Written problem —
Rewrite this listing with "Bluetooth settings" swapped for "Wi-Fi settings" wherever it appears, leaving every other line unchanged.

Records shown —
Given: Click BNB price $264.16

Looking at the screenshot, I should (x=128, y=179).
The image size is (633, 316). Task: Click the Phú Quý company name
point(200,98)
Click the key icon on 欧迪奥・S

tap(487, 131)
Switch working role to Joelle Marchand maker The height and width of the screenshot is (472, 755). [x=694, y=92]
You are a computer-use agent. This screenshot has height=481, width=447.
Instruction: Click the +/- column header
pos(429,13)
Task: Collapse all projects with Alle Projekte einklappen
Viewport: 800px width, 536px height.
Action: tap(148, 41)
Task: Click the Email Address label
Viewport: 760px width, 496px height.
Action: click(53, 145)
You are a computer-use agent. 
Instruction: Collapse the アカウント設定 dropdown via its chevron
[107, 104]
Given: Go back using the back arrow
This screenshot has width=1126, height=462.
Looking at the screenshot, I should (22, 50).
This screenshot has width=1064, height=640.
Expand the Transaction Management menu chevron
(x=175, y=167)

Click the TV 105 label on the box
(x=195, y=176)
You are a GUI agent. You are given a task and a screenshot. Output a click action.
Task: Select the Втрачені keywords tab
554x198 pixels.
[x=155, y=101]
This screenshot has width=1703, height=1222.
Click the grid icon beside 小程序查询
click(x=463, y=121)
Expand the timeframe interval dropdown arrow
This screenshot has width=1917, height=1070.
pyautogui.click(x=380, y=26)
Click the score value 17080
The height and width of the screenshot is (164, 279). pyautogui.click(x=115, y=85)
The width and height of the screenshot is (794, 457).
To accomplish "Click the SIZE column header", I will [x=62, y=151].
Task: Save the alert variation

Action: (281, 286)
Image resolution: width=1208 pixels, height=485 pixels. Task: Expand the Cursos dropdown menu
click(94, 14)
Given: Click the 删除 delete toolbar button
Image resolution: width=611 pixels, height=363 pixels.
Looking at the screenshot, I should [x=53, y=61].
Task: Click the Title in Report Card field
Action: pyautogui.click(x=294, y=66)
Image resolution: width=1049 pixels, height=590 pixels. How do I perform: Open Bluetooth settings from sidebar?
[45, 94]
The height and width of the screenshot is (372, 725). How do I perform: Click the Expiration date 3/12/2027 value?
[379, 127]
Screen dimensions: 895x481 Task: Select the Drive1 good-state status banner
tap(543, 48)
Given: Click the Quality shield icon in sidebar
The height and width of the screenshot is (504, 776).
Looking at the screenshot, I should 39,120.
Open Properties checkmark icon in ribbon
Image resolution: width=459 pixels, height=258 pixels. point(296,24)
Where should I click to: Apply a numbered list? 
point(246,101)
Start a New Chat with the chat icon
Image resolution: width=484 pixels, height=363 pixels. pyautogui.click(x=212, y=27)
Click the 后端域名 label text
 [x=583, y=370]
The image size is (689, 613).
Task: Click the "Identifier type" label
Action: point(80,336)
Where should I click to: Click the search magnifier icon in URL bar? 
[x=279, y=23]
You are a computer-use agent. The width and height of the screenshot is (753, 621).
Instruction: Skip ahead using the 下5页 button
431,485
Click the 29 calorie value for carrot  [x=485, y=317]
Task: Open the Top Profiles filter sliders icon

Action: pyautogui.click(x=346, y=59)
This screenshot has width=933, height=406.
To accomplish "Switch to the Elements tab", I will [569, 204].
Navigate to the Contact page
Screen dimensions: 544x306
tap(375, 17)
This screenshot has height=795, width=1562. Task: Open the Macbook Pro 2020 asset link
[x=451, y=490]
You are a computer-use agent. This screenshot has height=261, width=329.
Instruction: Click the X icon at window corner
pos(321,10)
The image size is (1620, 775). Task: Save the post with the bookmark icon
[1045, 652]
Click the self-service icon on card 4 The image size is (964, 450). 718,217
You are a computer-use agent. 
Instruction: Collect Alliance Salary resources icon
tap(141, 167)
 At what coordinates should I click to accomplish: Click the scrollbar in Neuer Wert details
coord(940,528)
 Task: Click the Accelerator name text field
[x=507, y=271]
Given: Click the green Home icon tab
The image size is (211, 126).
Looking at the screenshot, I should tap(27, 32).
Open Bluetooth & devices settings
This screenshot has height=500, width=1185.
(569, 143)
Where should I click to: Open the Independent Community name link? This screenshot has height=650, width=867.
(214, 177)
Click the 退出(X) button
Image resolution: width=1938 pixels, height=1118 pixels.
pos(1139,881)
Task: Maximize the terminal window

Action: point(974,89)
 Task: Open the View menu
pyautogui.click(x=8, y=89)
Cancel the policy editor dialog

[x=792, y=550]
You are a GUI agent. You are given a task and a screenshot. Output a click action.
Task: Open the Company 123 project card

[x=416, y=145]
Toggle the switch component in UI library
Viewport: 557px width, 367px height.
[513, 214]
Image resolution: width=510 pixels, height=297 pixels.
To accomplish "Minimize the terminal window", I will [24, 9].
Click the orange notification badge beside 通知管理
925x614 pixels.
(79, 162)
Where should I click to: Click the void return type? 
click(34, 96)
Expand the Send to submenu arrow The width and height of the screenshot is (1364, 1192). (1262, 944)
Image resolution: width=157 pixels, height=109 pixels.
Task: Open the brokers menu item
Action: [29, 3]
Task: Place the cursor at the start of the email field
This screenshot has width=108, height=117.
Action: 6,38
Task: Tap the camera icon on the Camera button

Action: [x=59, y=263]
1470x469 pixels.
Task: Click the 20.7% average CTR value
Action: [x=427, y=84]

Exercise result —
Given: Click BNB price $264.16

Looking at the screenshot, I should (x=128, y=179).
The image size is (633, 316). Task: Click the Phú Quý company name
point(200,98)
Click the key icon on 欧迪奥・S

tap(487, 131)
Switch working role to Joelle Marchand maker The height and width of the screenshot is (472, 755). [x=694, y=92]
You are a computer-use agent. This screenshot has height=481, width=447.
Instruction: Click the +/- column header
pos(429,13)
Task: Collapse all projects with Alle Projekte einklappen
Viewport: 800px width, 536px height.
Action: tap(148, 41)
Task: Click the Email Address label
Viewport: 760px width, 496px height.
Action: click(53, 145)
You are a computer-use agent. 
Instruction: Collapse the アカウント設定 dropdown via its chevron
[107, 104]
Given: Go back using the back arrow
This screenshot has width=1126, height=462.
Looking at the screenshot, I should (22, 50).
This screenshot has width=1064, height=640.
Expand the Transaction Management menu chevron
(x=175, y=167)

Click the TV 105 label on the box
(x=195, y=176)
You are a GUI agent. You are given a task and a screenshot. Output a click action.
Task: Select the Втрачені keywords tab
554x198 pixels.
[x=155, y=101]
This screenshot has width=1703, height=1222.
Click the grid icon beside 小程序查询
click(x=463, y=121)
Expand the timeframe interval dropdown arrow
This screenshot has width=1917, height=1070.
pyautogui.click(x=380, y=26)
Click the score value 17080
The height and width of the screenshot is (164, 279). pyautogui.click(x=115, y=85)
The width and height of the screenshot is (794, 457).
To accomplish "Click the SIZE column header", I will [x=62, y=151].
Task: Save the alert variation

Action: (281, 286)
Image resolution: width=1208 pixels, height=485 pixels. Task: Expand the Cursos dropdown menu
click(94, 14)
Given: Click the 删除 delete toolbar button
Image resolution: width=611 pixels, height=363 pixels.
Looking at the screenshot, I should [x=53, y=61].
Task: Click the Title in Report Card field
Action: pyautogui.click(x=294, y=66)
Image resolution: width=1049 pixels, height=590 pixels. How do I perform: Open Wi-Fi settings from sidebar?
[45, 94]
The height and width of the screenshot is (372, 725). How do I perform: Click the Expiration date 3/12/2027 value?
[379, 127]
Screen dimensions: 895x481 Task: Select the Drive1 good-state status banner
tap(543, 48)
Given: Click the Quality shield icon in sidebar
The height and width of the screenshot is (504, 776).
Looking at the screenshot, I should 39,120.
Open Properties checkmark icon in ribbon
Image resolution: width=459 pixels, height=258 pixels. point(296,24)
Where should I click to: Apply a numbered list? 
point(246,101)
Start a New Chat with the chat icon
Image resolution: width=484 pixels, height=363 pixels. pyautogui.click(x=212, y=27)
Click the 后端域名 label text
 [x=583, y=370]
The image size is (689, 613).
Task: Click the "Identifier type" label
Action: point(80,336)
Where should I click to: Click the search magnifier icon in URL bar? 
[x=279, y=23]
You are a computer-use agent. The width and height of the screenshot is (753, 621).
Instruction: Skip ahead using the 下5页 button
431,485
Click the 29 calorie value for carrot  [x=485, y=317]
Task: Open the Top Profiles filter sliders icon

Action: pyautogui.click(x=346, y=59)
This screenshot has width=933, height=406.
To accomplish "Switch to the Elements tab", I will [569, 204].
Navigate to the Contact page
Screen dimensions: 544x306
tap(375, 17)
This screenshot has height=795, width=1562. Task: Open the Macbook Pro 2020 asset link
[x=451, y=490]
You are a computer-use agent. This screenshot has height=261, width=329.
Instruction: Click the X icon at window corner
pos(321,10)
The image size is (1620, 775). Task: Save the post with the bookmark icon
[1045, 652]
Click the self-service icon on card 4 The image size is (964, 450). 718,217
You are a computer-use agent. 
Instruction: Collect Alliance Salary resources icon
tap(141, 167)
 At what coordinates should I click to accomplish: Click the scrollbar in Neuer Wert details
coord(940,528)
 Task: Click the Accelerator name text field
[x=507, y=271]
Given: Click the green Home icon tab
The image size is (211, 126).
Looking at the screenshot, I should tap(27, 32).
Open Bluetooth & devices settings
This screenshot has height=500, width=1185.
(569, 143)
Where should I click to: Open the Independent Community name link? This screenshot has height=650, width=867.
(214, 177)
Click the 退出(X) button
Image resolution: width=1938 pixels, height=1118 pixels.
pos(1139,881)
Task: Maximize the terminal window

Action: point(974,89)
 Task: Open the View menu
pyautogui.click(x=8, y=89)
Cancel the policy editor dialog

[x=792, y=550]
You are a GUI agent. You are given a task and a screenshot. Output a click action.
Task: Open the Company 123 project card

[x=416, y=145]
Toggle the switch component in UI library
Viewport: 557px width, 367px height.
[513, 214]
Image resolution: width=510 pixels, height=297 pixels.
To accomplish "Minimize the terminal window", I will [24, 9].
Click the orange notification badge beside 通知管理
925x614 pixels.
(79, 162)
Where should I click to: Click the void return type? 
click(34, 96)
Expand the Send to submenu arrow The width and height of the screenshot is (1364, 1192). (1262, 944)
Image resolution: width=157 pixels, height=109 pixels.
Task: Open the brokers menu item
Action: [29, 3]
Task: Place the cursor at the start of the email field
This screenshot has width=108, height=117.
Action: 6,38
Task: Tap the camera icon on the Camera button

Action: [x=59, y=263]
1470x469 pixels.
Task: Click the 20.7% average CTR value
Action: [x=427, y=84]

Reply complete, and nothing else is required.